Joseph’s roots were nomadic, his ances¬tors, shepherds. Pastoral life, as
we know, allows the shepherd’s soul to soar; he has the leisure to compose
music and poetry, as well as to meditate on the Torah and communicate with
the Divine.
But even in the pastures Joseph was already dreaming of a new world, a break
with the past. His dreams are occupied with agriculture, the occupation
which came after shepherding, the more sophisticated development of Egyptian
civilization. What upsets the brothers is not just an event in a
dream, (their sheaves bowing to his sheaves) but the very fact that sheaves
are in his dream to begin with. Sheaves represent not only agriculture, but
also modernism, a break with the previous pastoral tradition.

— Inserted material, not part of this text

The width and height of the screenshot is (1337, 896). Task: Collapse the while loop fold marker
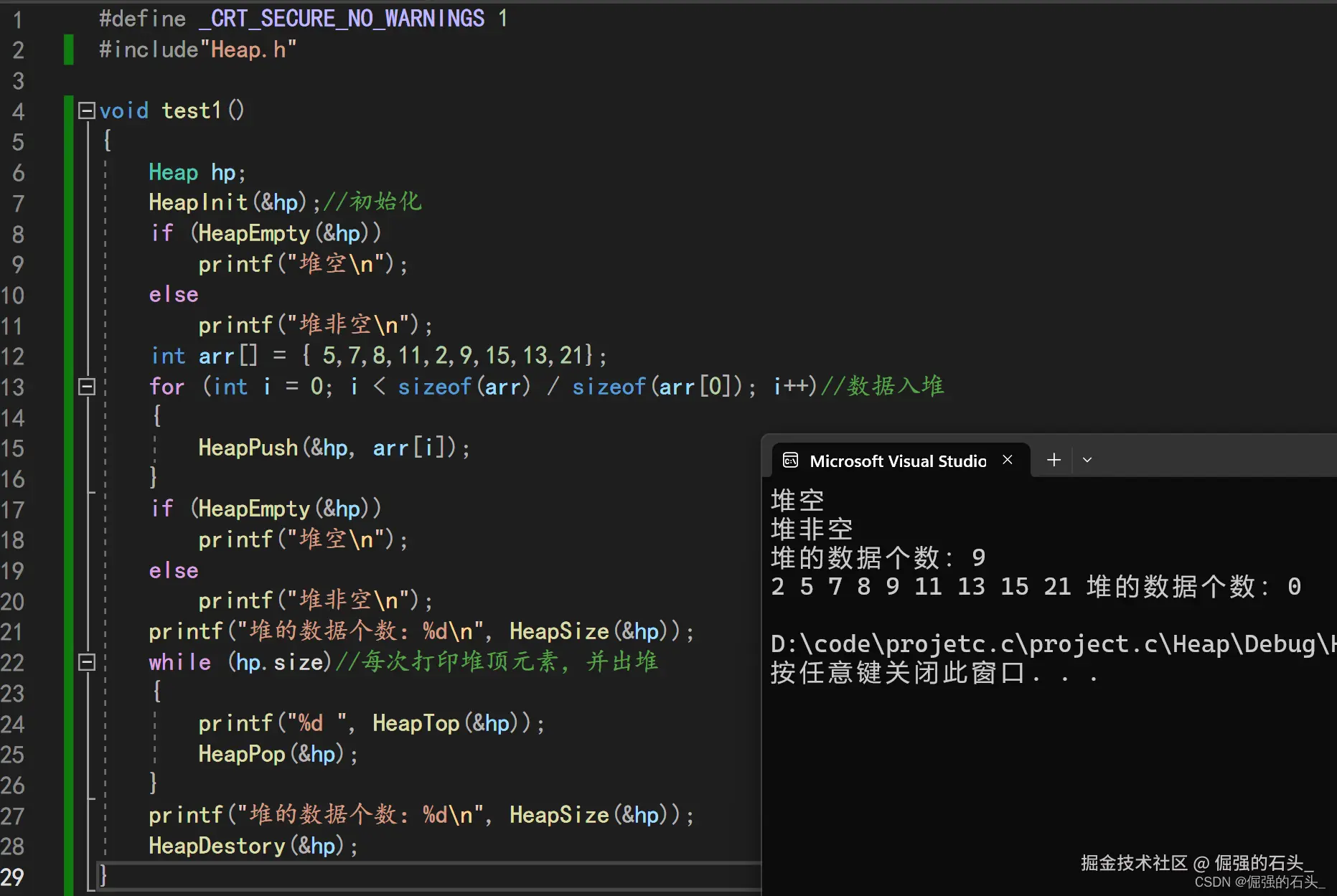86,661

Joseph’s second dream is about the sun, moon and stars. Again it isn’t
so much the event of the dream that disturbs, but its universalistic
elements. The brothers could even have understood a dream of the cosmos with
G-d as the center, like Jacob’s early dream of the ladder. But here
Joseph himself is at the center, like the Greek message: “Man is the
measure of all things”, man and not G-d. Moreover, the Bible glories
in Joseph’s physical appearance, his being of “beautiful form and
fair visage”, “yaffeh” (beautiful) like “Yafet”, Greece!, (Gen
39:6). And as Heinrich Heine said, “for the Greeks, beauty is truth,
for the Hebrews, truth is beauty”. Everyone loves Joseph—handsome,
clever, urbane, the perfect guest dazzling you with his knowl¬edge of
languages, including the language of dreams. Joseph is the cosmopolitan
grand vizier of Egypt, the universalist, the linguist. Joseph is more
Yavanlike than Shemlike, more similar to Greek Hellanism than to Abrahamic
Hebraism.
Hence, the tensions between Joseph and his brothers are not unlike the
tensions between Hellenism and Hebraism during the period of Hanukkah.

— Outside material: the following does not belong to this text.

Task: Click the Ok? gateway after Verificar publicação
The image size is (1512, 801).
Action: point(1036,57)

But Joseph develops, and by the time he stands before Pharoah he does see
G-d as the center “Not I, but rather G-d will interpret the dreams
to the satisfaction of Pharoah” (Gen. 41:15). And Judah will
remind Joseph of the centrality of his family and ancestral home, and will
establish the first house of study (yeshivah) in Goshen, Egypt (Gen. 49:22,
and Rashi ad. loc.). Joseph and Judah will join together, with Judah –
symbolizing Torah and repentance – receiving the spiritual
birthright (Gen. 49:10), and Joseph receiving the blessings of
material prosperity (Gen. 49:22). The two will join together, tzaddik
and Yavan for the glory of Zion and Israel.